Poco a poco va quedando claro de qué tamaño está siendo el gasto del gobierno y del Partido Acción Nacional en publicidad política. Se va mostrando el nivel de coordinación y de gasto que respalda la campaña de desprestigio que se ha orquestado a niveles de escándalo, aprovechándose de los grandes directorios del correo electrónico. Se filtra información sobre el manejo de los programas sociales. Aparecen las brigadas de "espontáneos" que se forman en las tortillerías y en los transportes públicos para explicarle a la gente por qué no deben confiar en López Obrador. Se repiten las llamadas a los domicilios para sembrar alarma.

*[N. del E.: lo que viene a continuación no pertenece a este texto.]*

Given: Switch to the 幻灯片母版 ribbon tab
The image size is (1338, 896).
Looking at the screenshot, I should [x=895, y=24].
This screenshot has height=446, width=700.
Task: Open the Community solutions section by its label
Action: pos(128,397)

La campaña de desprestigio ha llegado a extremos como los de afirmar que sus casas serán invadidas, sus ranchos repartidos, que se va a regresar al populismo de los años 80. Que se van a expropiar las empresas. Que atrás del pasamontañas de Marcos está AMLO. Etcétera, etcétera, etcétera; de la mentira al absurdo. Pareciera que no van a parar, mientras la encuesta les diga que está teniendo resultado. No van a parar aunque se incendie el pasto seco y se despierte al México bronco. Aunque para ganar tengan que llevar al país a la ingobernabilidad; a una crisis que no estarán en posibilidad de conducir.

Ante una ofensiva de tal magnitud y tal falta de responsabilidad con el Estado, lo peor sería aceptar la provocación y contestar en los mismos términos.

Andrés Manuel está tranquilo porque sabe que, si no tuviera fuerza, no estaría sufriendo un ataque de esa proporción. Porque lo que se dice no tiene sustento. Porque está consciente de que, si gana, se pondrá rápidamente de acuerdo con los empresarios. Que los excluidos le tienen confianza. Que con su mesura defiende mejor la causa del movimiento que representa.

A Andrés Manuel sus adversarios le están dando otra oportunidad de oro: la de mostrar que es un líder responsable en el máximo acoso. Su mesura lo pone a tono con una sociedad que quiere respirar aires de equidad, libertad y tranquilidad.